Enfin, on ne devra pas négliger la préparation à l’apostolat familial, à la fraternité et à la collaboration avec les autres familles, à l’insertion active dans des groupes, associations, mouvements et initiatives ayant pour finalité le bien humain et chrétien de la famille.
La préparation immédiate à la célébration du sacrement de mariage doit avoir lieu dans les derniers mois et notamment dans les dernières semaines qui précèdent les noces de manière à donner une nouvelle signification, un nouveau contenu et un nouvelle forme à ce qu’on appelle l’enquête pré-matrimoniale requise par le droit canonique. Nécessaire dans tous les cas, une telle préparation s’impose avec plus d’urgence pour les fiancés qui présenteraient encore des déficiences et des difficultés en matière de doctrine et de pratique chrétienne.

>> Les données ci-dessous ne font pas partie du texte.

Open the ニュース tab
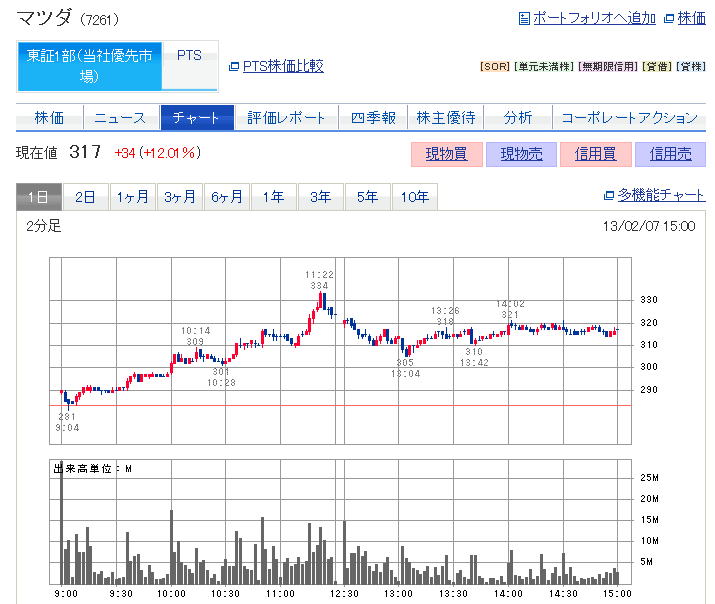Image resolution: width=715 pixels, height=604 pixels. click(x=120, y=117)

Parmi les éléments à communiquer dans ce cheminement de foi, analogue au catéchuménat, il doit y avoir aussi une connaissance approfondie du mystère du Christ et de l’Eglise, de ce que signifient la grâce et la responsabilité inhérentes au mariage chrétien, sans compter la préparation à prendre une part active et consciente aux rites de la liturgie nuptiale.
La famille chrétienne et toute la communauté ecclésiale doivent se sentir engagées dans les diverses phases de la préparation au mariage, dont nous avons tracé seulement les grandes lignes. Il est souhaitable que les Conférences épiscopales, étant intéressées aux initiatives qui conviennent pour aider les futurs époux à être plus conscients du sérieux de leur choix et les pasteurs d’âmes à s’assurer qu’ils ont les dispositions voulues, s’emploient à ce que soit promulgué un Directoire pour la pastorale de la famille. Dans celui-ci, ils devront fixer, avant tout, les éléments indispensables du contenu, de la durée et de la méthode des "cours de préparation", en équilibrant entre eux les divers aspects - doctrinaux, pédagogiques, légaux et médicaux qui concernent le mariage, et en les organisant de manière à permettre à ceux qui se préparent au mariage, non seulement de bénéficier d’un approfondissement intellectuel, mais de se sentir poussés à s’insérer de façon active dans la communauté ecclésiale.
Bien que le caractère nécessaire et obligatoire de la préparation immédiate au mariage ne doive pas être sous-estimé - cela arriverait si l’on en dispensait facilement -, une telle préparation doit toujours être proposée et réalisée de manière que son omission éventuelle ne constitue pas un empêchement à la célébration des noces.